» What the task asks: Retype the entries exactly; omit all pictures.

------ Listed records

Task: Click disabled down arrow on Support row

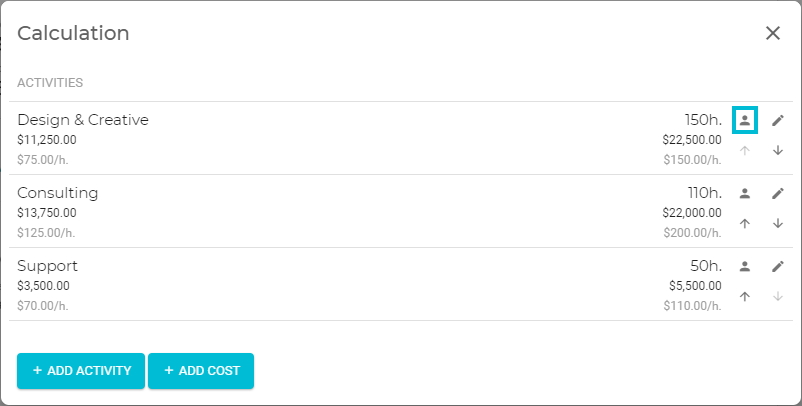Action: point(777,297)
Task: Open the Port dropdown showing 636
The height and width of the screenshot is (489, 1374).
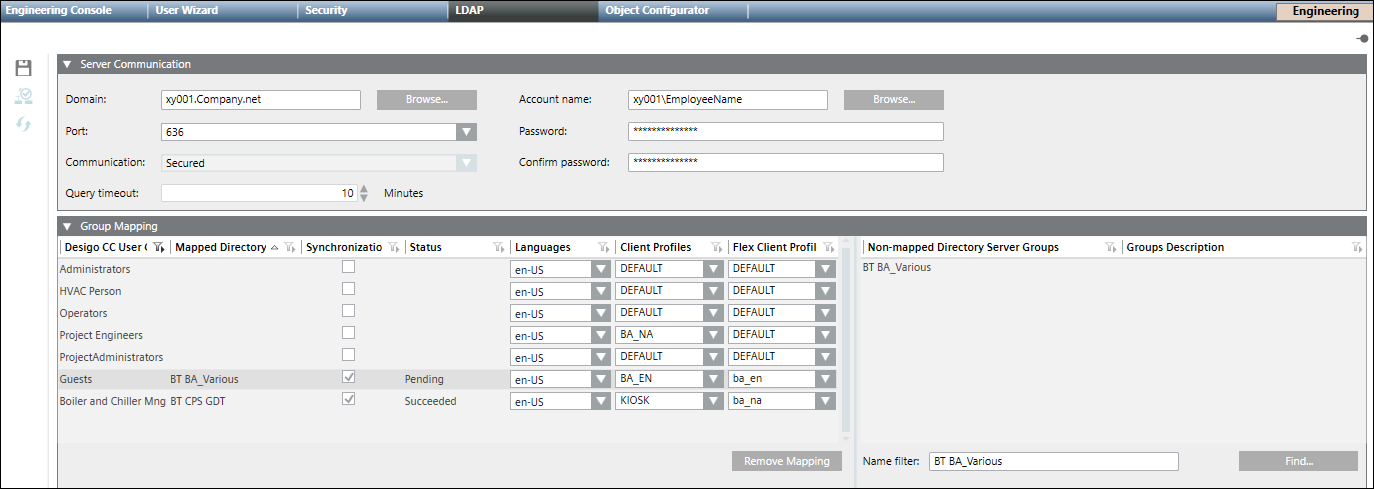Action: (466, 132)
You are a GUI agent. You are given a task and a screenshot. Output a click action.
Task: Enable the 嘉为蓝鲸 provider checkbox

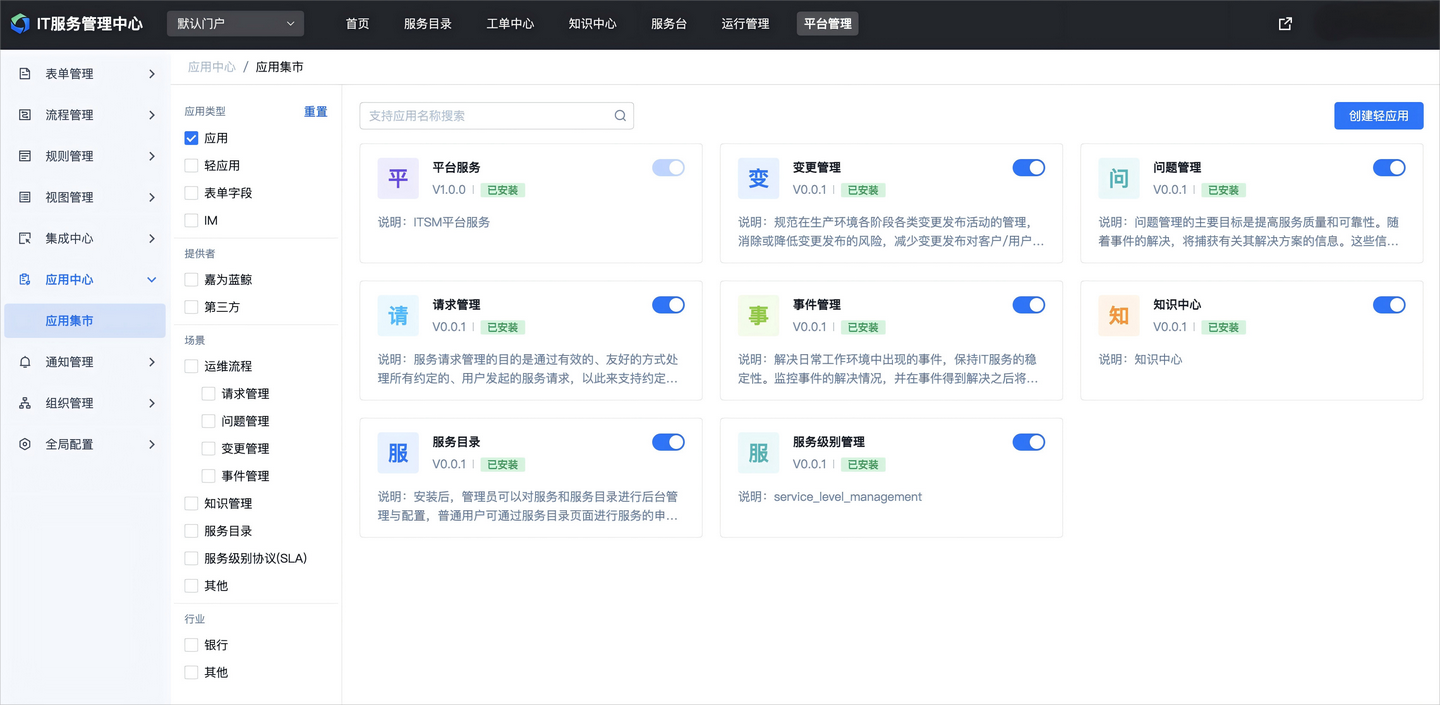pyautogui.click(x=191, y=280)
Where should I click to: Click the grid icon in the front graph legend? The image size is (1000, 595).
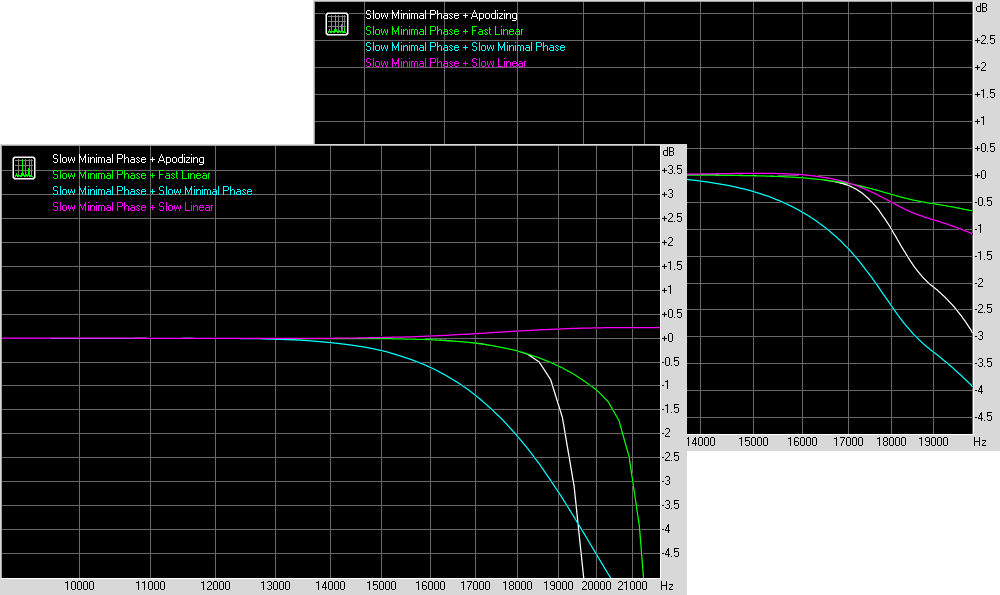click(24, 168)
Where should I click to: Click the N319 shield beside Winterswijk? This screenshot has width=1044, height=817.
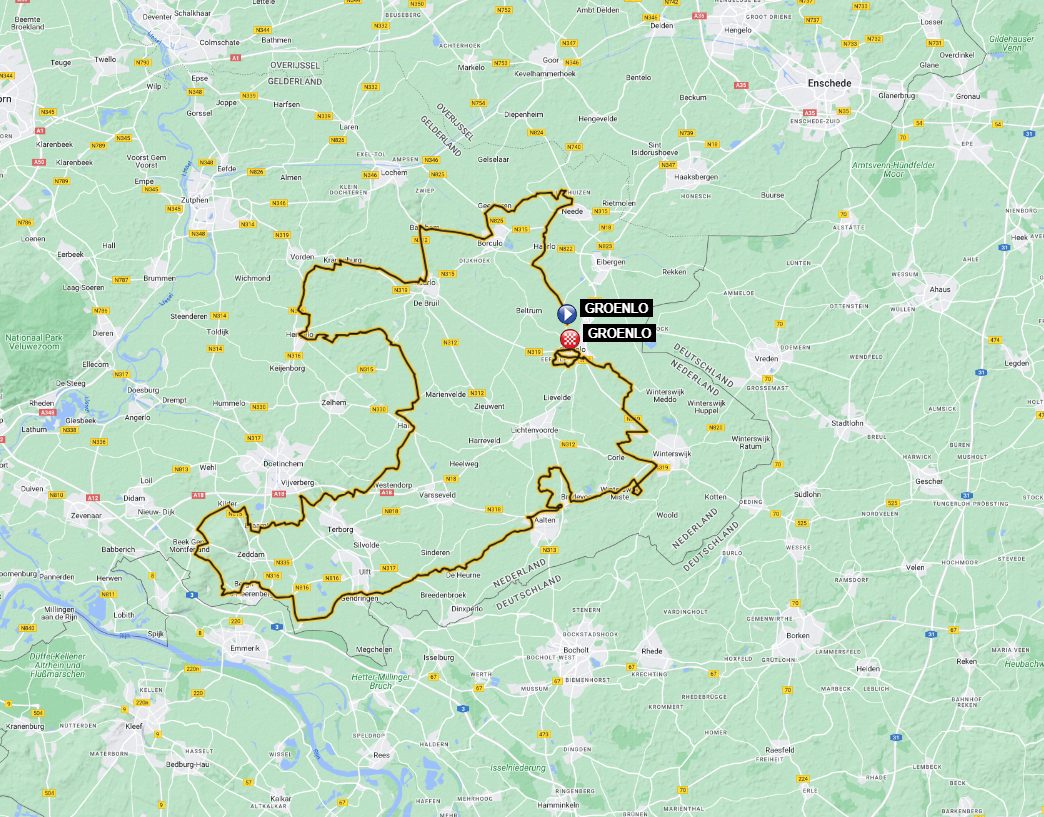(662, 468)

------------

» Reply:
Task: Click disabled down arrow on Support row

Action: point(777,297)
Task: Open the Port dropdown showing 636
The height and width of the screenshot is (489, 1374).
Action: (466, 132)
You are a GUI agent. You are given a task and a screenshot. Output a click action.
Task: Enable the 嘉为蓝鲸 provider checkbox

pyautogui.click(x=191, y=280)
Where should I click to: Click the grid icon in the front graph legend? The image size is (1000, 595).
click(24, 168)
Where should I click to: Click the N319 shield beside Winterswijk? This screenshot has width=1044, height=817.
(662, 468)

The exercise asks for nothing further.